▶ [Extracted text]

§

A directional coupler in cellular RF front ends is located between the power-amplifier/antenna-switch module and the antenna tuner. It’s used as part of the power control and antenna tuning loops.

1. A switchable directional coupler is located in the RF front end of handheld cellular devices.

Infineon’s BGC100GN6 integrated circuit (IC) contains a directional coupler, a direction switch for selecting the coupled or isolated port, and a filter for 5-GHz ISM blockers suppression (Fig. 1). The feedback receiver (FR) sequentially receives forward- and reverse-coupled signals by changing the position of the switch. There are several benefits to integrating the coupling, switching, and filtering functions on a single die:

  • It requires only one RF feedback line from the switchable coupler IC to the FR. Since the RF feedback line must be fully isolated from the main RF path to achieve high directivity, having only one feedback line reduces the complexity and cost of the main phone board.
  • The inactive coupled branch of the coupler is terminated internally via a switch by an accurate 50-Ω resistor. This allows over 20 dB of directivity to be achieved independently of the impedance of the RF feedback path.
  • A filter for 5-GHz Wi-Fi signal suppression prevents the FR from mixing down the Wi-Fi blockers and distorting the cellular feedback signal. An integrated Wi-Fi filter eliminates the need (or significantly relaxes the requirements) for a discrete lowpass filter in the coupled RF feedback path.

Addressing Coexistence Challenges

Modern handheld devices incorporate multiple radio technologies, including cellular and Wi-Fi radios. Cellular and Wi-Fi transceivers operate simultaneously and independently from each other and may interfere at the RF level.

Even though the cellular and Wi-Fi antennas are physically located at opposite sides of the handheld device, finite RF isolation results in unwanted coupling of the Wi-Fi signal into the main cellular path, with further coupling into an RF feedback path via a coupler IC. As a result, an RF feedback signal applied to a FR will contain cellular and Wi-Fi spectral components (Fig. 1, again).

§

(Recorded data)
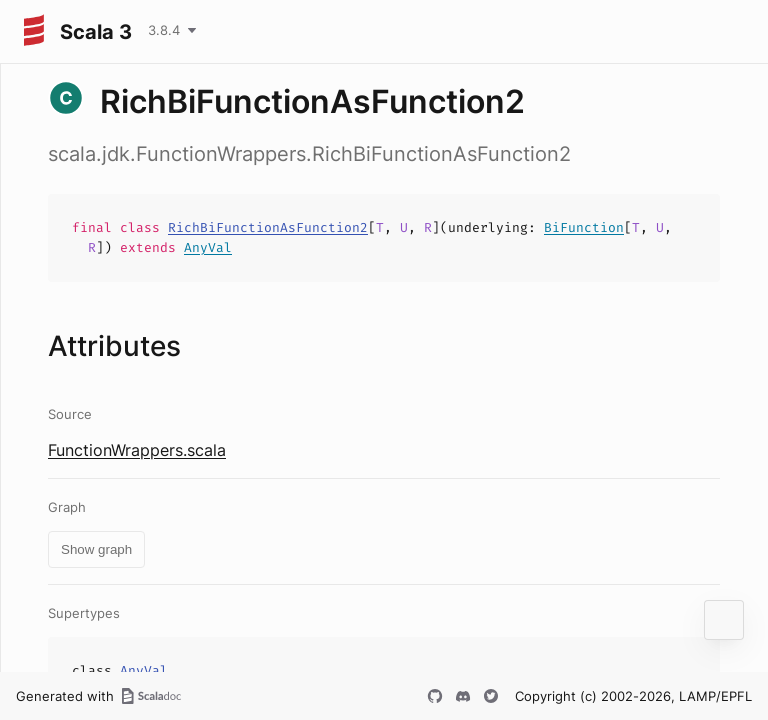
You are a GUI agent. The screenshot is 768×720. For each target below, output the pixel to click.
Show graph (96, 549)
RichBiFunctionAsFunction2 (268, 227)
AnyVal (208, 247)
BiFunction (584, 227)
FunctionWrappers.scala (137, 450)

§

▶ [Objectives]
A. Repeat the directional coupler text from "Addressing Coexistence Challenges" to "the RF level.", substituting "WLAN" for each occurrence of "Wi-Fi".
B. Render every line of the recorded data rows as a Markdown table with the columns n and Line, where n holds the line's number and Line holds its wording. Skip blank lines and leave the pictures out.

▶ [Solutions to the tasks]
A.
Addressing Coexistence Challenges

Modern handheld devices incorporate multiple radio technologies, including cellular and WLAN radios. Cellular and WLAN transceivers operate simultaneously and independently from each other and may interfere at the RF level.

B.
| n | Line |
|---|---|
| 1 | You are a GUI agent. The screenshot is 768×720. For each target below, output the pixel to click. |
| 2 | Show graph (96, 549) |
| 3 | RichBiFunctionAsFunction2 (268, 227) |
| 4 | AnyVal (208, 247) |
| 5 | BiFunction (584, 227) |
| 6 | FunctionWrappers.scala (137, 450) |